* [PROBLEM REQUIREMENTS] Recast the listing below as a Markdown table with the columns "Row" and "Line," from the line containing "You are a GUI" up to and including the line containing "The height and". Leave out blank lines.

* [MATERIAL]
_____

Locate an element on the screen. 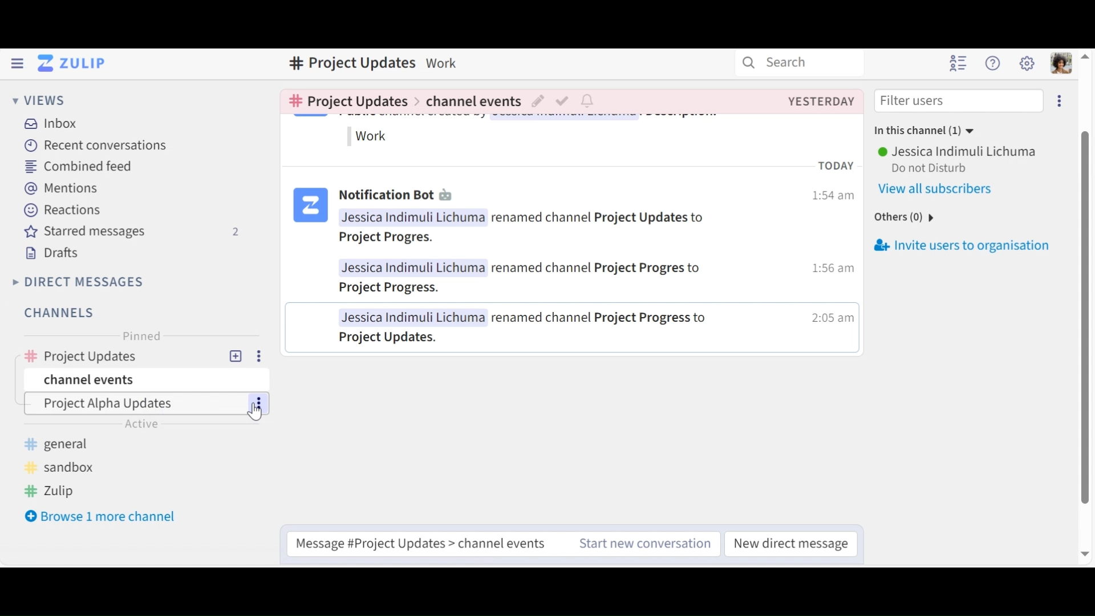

_____

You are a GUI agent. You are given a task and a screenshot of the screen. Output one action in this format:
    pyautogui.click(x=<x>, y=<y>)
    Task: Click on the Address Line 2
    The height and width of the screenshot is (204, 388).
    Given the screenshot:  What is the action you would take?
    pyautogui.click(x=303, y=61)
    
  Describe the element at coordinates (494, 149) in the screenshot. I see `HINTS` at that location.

_____

* [ANSWER IN FULL]
| Row | Line |
|---|---|
| 1 | You are a GUI agent. You are given a task and a screenshot of the screen. Output one action in this format: |
| 2 |     pyautogui.click(x=<x>, y=<y>) |
| 3 |     Task: Click on the Address Line 2 |
| 4 |     The height and width of the screenshot is (204, 388). |